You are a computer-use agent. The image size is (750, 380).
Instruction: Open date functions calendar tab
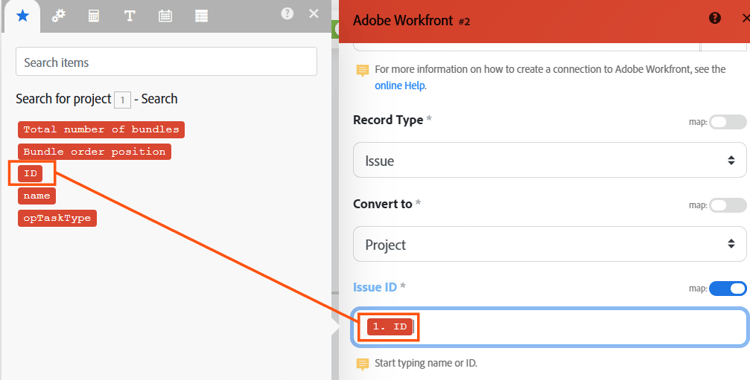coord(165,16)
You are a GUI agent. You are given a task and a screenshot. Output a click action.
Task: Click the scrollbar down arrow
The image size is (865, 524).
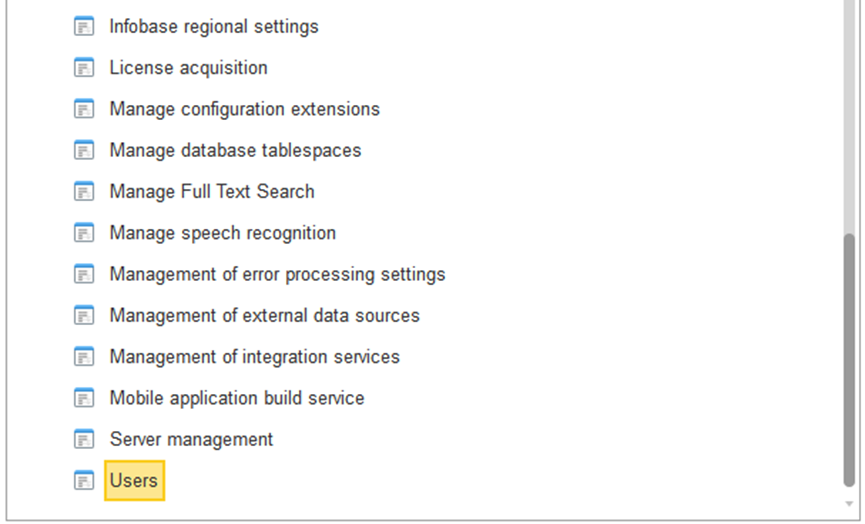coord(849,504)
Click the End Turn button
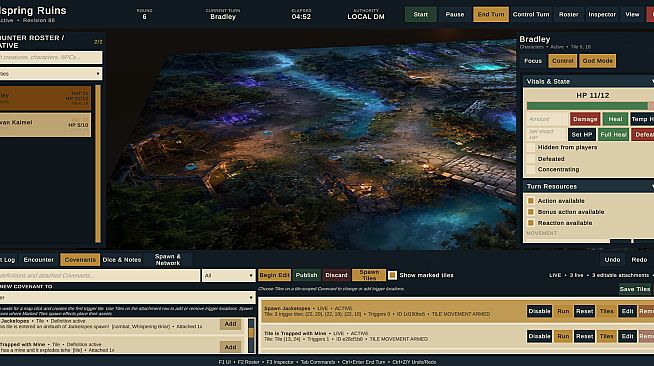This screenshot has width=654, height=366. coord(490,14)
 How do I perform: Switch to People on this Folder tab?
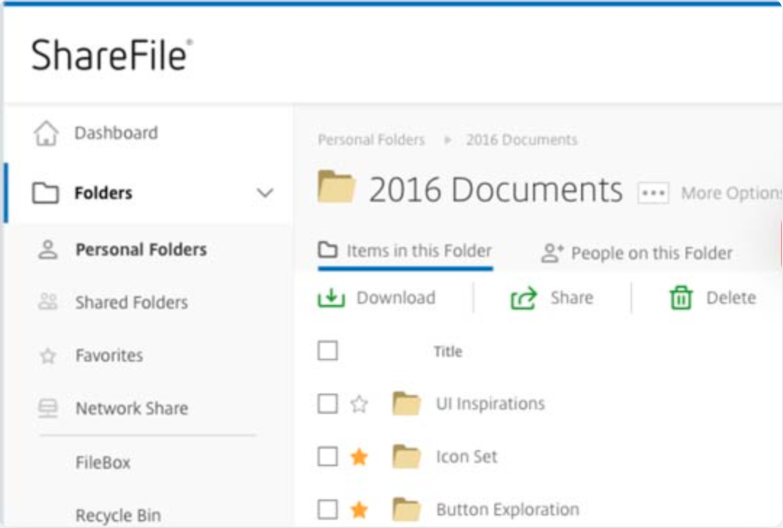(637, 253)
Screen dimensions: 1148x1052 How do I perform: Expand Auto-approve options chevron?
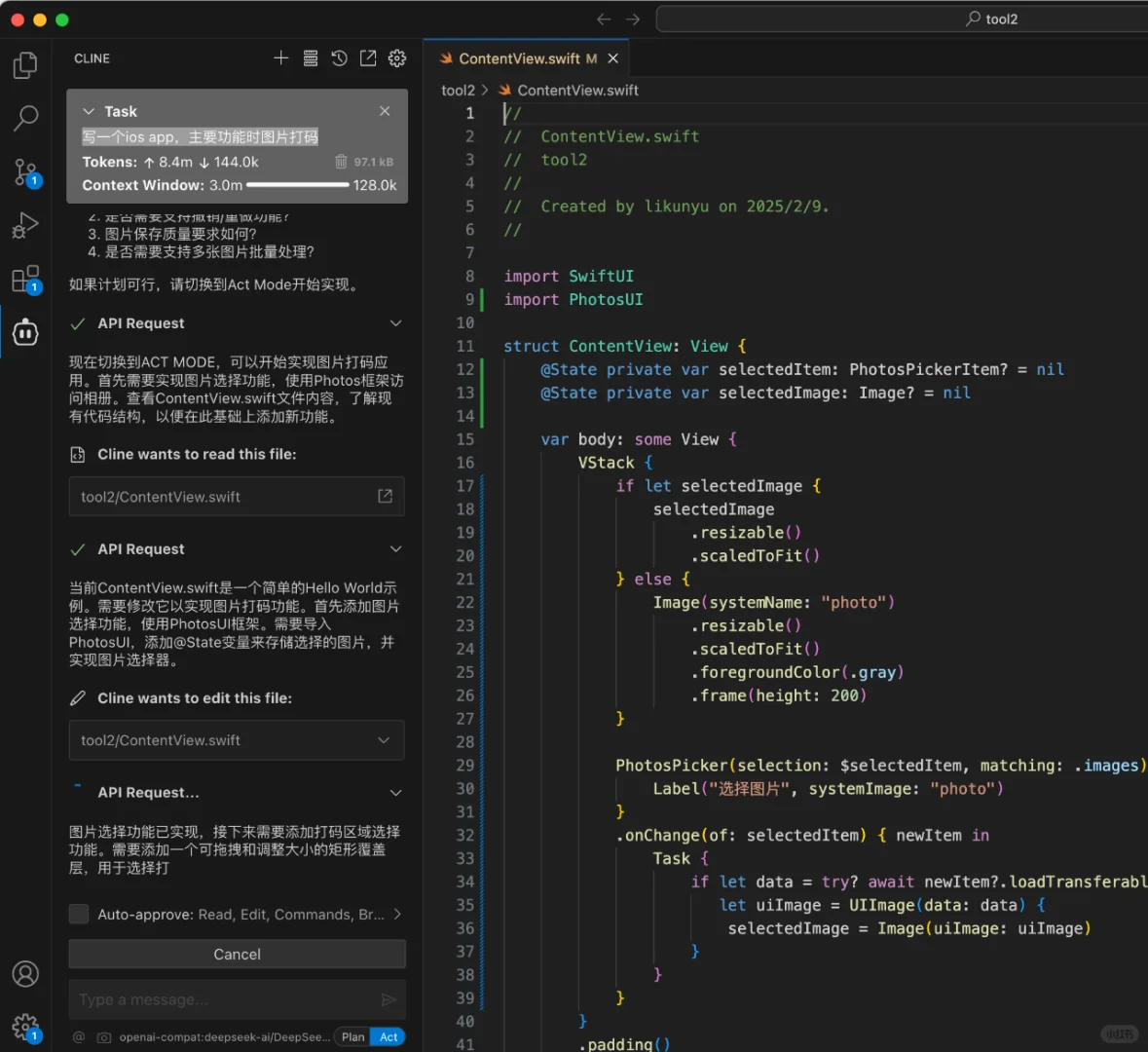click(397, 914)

==========

* Task description
Extract every line containing the string "agent" from the material.

* Response area
You are a computer-use agent. The image size is (750, 380).
You are a GUI agent. You are given a task and a screenshot. Output a click action.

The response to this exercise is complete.